1938 Pierce-Arrow Twelve Convertible Phaeton

The Pierce-Arrow car brand, produced from 1901 to 1938, was known for having one of the first Town Cars, or open coach designs, beginning in 1905. Pierce-Arrow Town Cars were predominantly owned by the very wealthy, including the royal families of Japan, Persia, Saudi Arabia, Greece, and Belgium. Town Cars were produced in various models: Brougham Town Car, Metropolitan Town Car and the Limousine Landau Town Car.

Pierce was the only luxury brand that did not field a lower-priced car (e.g., the Packard 120) to provide cash flow, and without sales or funds for development, the company declared insolvency in 1938 and closed its doors. The final Pierce-Arrow assembled was built by Karl Wise, the firm’s chief engineer, from parts secured from the company’s receivers. Pierce’s remaining assets (which probably would include the forty Arrows made in October 1938) were sold at auction on a Friday, 13 May 1938.

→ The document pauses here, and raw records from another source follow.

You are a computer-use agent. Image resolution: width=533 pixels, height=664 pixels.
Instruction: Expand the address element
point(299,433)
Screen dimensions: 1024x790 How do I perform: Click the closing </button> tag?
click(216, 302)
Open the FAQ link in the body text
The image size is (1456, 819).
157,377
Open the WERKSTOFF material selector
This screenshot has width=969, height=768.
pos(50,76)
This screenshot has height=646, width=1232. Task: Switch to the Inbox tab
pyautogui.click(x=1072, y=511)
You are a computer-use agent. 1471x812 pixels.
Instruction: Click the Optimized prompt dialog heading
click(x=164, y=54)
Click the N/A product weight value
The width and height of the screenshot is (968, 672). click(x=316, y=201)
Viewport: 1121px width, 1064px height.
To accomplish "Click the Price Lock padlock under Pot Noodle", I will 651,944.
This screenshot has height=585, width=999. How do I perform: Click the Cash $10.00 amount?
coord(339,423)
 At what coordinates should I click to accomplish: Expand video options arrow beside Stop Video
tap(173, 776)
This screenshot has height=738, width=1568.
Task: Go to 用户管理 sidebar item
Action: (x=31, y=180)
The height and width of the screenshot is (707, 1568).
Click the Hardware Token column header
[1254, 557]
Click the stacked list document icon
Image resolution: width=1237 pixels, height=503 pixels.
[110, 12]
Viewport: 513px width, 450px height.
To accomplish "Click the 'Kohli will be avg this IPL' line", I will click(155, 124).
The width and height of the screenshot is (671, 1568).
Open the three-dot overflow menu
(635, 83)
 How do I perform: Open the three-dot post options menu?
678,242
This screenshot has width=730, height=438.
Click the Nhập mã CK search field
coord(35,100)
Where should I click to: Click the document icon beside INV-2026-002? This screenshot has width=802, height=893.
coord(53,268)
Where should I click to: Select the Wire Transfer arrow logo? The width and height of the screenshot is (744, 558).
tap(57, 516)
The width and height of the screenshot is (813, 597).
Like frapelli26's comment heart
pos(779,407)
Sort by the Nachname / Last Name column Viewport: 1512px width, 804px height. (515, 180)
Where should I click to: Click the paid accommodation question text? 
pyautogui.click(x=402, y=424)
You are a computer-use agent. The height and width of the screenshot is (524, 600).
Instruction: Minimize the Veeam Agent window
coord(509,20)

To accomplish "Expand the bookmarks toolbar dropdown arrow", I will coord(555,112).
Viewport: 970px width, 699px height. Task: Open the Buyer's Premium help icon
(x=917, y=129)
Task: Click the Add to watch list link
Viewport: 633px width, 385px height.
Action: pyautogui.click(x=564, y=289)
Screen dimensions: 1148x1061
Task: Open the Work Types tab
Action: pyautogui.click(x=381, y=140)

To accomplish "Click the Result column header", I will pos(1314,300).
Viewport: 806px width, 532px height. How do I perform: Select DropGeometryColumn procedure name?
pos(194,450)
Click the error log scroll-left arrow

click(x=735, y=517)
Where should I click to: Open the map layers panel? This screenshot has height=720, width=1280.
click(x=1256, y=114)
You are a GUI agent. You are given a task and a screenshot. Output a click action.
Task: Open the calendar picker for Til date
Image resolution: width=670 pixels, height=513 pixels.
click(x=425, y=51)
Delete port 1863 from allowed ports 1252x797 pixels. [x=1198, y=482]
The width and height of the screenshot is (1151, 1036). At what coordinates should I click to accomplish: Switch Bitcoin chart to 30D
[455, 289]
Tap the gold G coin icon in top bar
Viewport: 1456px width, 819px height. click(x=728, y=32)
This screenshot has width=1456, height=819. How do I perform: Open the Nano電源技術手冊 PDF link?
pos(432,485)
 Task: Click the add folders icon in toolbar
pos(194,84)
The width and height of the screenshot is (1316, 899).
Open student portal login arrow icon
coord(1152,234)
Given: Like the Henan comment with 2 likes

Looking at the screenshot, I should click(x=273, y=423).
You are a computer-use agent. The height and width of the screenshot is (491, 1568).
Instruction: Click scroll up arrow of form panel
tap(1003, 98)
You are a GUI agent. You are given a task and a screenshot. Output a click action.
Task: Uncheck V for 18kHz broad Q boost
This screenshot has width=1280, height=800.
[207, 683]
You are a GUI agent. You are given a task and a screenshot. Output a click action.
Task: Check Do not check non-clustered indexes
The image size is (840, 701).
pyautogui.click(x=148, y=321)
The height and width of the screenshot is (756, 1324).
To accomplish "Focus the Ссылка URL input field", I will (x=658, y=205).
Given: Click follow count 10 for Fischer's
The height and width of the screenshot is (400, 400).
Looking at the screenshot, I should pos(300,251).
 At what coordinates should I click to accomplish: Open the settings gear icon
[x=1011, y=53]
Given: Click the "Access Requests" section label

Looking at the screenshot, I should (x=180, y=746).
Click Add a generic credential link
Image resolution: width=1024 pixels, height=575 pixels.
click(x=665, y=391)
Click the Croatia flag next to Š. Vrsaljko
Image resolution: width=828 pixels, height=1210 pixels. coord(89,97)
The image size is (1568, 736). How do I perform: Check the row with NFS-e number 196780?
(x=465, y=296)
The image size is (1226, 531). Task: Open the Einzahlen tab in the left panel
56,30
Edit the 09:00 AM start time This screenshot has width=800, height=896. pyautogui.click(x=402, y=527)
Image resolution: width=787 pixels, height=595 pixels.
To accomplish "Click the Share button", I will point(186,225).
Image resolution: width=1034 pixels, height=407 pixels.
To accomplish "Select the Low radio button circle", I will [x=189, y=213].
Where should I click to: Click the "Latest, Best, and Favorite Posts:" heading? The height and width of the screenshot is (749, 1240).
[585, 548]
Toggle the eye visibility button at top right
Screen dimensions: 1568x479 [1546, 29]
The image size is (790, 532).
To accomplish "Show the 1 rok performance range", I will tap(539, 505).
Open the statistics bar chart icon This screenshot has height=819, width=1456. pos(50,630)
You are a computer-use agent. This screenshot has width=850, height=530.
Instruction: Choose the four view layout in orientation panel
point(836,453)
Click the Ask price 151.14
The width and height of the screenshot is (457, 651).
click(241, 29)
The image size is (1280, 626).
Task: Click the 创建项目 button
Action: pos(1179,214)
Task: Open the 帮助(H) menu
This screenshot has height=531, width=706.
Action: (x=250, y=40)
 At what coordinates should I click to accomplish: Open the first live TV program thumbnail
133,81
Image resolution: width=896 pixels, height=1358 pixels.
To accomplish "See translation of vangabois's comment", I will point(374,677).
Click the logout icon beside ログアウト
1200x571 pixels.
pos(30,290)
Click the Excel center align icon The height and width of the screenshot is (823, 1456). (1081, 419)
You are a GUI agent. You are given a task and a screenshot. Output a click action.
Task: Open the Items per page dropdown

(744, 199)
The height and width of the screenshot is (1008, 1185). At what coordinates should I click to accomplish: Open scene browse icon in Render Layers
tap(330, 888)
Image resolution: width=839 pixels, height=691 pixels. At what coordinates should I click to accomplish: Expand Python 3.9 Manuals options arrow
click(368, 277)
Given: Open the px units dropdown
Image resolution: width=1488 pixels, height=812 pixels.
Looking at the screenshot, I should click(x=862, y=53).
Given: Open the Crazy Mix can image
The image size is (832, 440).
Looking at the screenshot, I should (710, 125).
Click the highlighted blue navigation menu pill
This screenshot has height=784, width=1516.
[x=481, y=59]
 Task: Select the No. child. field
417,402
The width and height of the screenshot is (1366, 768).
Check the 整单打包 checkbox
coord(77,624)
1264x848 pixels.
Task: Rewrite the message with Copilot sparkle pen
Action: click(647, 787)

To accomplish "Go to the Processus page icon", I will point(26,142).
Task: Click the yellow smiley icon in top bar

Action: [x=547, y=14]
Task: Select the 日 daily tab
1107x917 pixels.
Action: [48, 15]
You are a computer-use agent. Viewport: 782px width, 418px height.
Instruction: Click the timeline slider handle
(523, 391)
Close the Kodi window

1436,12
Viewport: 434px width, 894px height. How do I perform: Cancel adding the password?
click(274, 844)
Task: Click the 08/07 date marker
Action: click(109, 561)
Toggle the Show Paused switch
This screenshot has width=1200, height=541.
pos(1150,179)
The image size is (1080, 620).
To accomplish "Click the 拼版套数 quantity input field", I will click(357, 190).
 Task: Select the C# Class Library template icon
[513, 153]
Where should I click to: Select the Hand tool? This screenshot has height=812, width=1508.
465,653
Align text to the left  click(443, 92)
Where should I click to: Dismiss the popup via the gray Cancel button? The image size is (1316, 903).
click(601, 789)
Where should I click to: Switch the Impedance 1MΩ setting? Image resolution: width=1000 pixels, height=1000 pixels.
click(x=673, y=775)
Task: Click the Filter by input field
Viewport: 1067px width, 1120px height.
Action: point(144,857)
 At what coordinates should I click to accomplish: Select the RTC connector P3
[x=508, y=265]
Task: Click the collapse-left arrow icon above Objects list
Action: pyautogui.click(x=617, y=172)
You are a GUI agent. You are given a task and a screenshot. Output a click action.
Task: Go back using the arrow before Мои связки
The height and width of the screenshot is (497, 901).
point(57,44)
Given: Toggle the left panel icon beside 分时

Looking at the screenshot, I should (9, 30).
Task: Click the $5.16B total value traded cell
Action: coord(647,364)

The Pierce-Arrow’s engine displacement started at 453 cu in (7.4 L), continuing to a massive 11.7 L (714.0 cu in) and was increased later to 5 inch bore and 7 inch stroke for 13.52 L (825.0 cu in), at the time making it by far the largest Otto engine offered in any production automobile in the world. In 1910, Pierce dropped its other 4-cylinder models and focused exclusively on 6-cylinder cars until 1929.
The model 6-36, 6-48, and 6-66 continued for the next decade. Starting in 1918, Pierce-Arrow adopted a four-valve per cylinder T-head inline-six engine (Dual Valve Six) and three spark plugs per cylinder, one of the few, if only, multi-valve flathead design engines ever made. The company did not introduce an 8-cylinder engine until the 1929 Model 126, and a V-12 engine was offered in 1931 until the company closed in 1938.
Despite valiant efforts and superb world-beating cars sales decline until insolvency is declared in 1938, caused in part by crippling conditions placed upon loans to the firm by the Banks which ended up actually restricting how many cars the company could produce! Another case of Banks interfering in things they know nothing about and bringing down a perfectly good manufacturing concern. If the Banks had held off one more year WW2 would have undoubtedly saved Pierce-Arrow as it did the re-financed Studebaker (who made trucks, tanks, and aircraft) Willys, (the world-beating jeep, trucks and various armoured vehicles), Packard, (staff cars, tank engines, and under licence, more Merlin engines than Rolls-Royce themselves!) to name a few. Everyone could see WW2 on the horizon in 1938 except apparently, the Banks!

Luxury-car makers dealt with the situation in various ways. Cadillac, though sheltered under the large General Motors umbrella, cut back hard on production, but Lincoln output tapered almost to a halt, then was restored by the streamlined, medium-priced Zephyr starting in 1935. Packard, still proudly independent, sought salvation with its slightly lower-priced 1932 Light Eight, failed, then planned a still-cheaper volume product that emerged in 1935 as the company-saving One Twenty.

All three of these leading luxury makes brought out specials and show cars for the round of 1933 automobile shows, culminating with the Chicago fair. Their onetime archrival, the still highly respected Pierce-Arrow Motor Company, followed suit with its own stunning creations.